• **WHAT THE TASK ASKS**:
Determine how many lines in the data below contain "will" and write only that number.

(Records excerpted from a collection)

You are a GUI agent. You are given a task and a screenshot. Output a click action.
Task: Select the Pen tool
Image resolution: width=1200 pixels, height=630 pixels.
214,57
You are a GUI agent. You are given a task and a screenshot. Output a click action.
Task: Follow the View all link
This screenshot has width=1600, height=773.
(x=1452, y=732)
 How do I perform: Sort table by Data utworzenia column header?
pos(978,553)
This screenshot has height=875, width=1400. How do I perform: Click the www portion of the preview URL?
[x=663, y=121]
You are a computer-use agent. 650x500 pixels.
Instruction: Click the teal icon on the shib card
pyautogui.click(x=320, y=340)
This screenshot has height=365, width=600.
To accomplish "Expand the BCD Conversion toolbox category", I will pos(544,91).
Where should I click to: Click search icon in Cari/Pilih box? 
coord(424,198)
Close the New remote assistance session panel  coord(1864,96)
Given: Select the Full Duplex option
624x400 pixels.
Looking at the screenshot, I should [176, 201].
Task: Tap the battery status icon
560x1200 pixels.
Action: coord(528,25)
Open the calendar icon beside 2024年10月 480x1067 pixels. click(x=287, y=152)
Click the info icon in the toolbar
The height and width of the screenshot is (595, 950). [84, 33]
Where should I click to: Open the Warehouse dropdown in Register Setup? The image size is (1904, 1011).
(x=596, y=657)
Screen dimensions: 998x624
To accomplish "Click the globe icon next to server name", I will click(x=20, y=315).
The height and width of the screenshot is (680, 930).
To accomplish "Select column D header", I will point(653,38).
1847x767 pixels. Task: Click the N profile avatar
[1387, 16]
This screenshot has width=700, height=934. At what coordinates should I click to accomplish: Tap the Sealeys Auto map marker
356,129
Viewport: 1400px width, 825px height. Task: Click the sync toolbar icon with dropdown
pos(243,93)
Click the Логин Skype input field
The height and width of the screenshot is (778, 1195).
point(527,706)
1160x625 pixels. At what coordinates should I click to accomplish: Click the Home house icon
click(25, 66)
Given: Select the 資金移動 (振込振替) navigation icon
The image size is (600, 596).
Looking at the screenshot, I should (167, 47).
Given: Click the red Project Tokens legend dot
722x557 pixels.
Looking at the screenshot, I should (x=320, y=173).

• **RESPONSE**:
3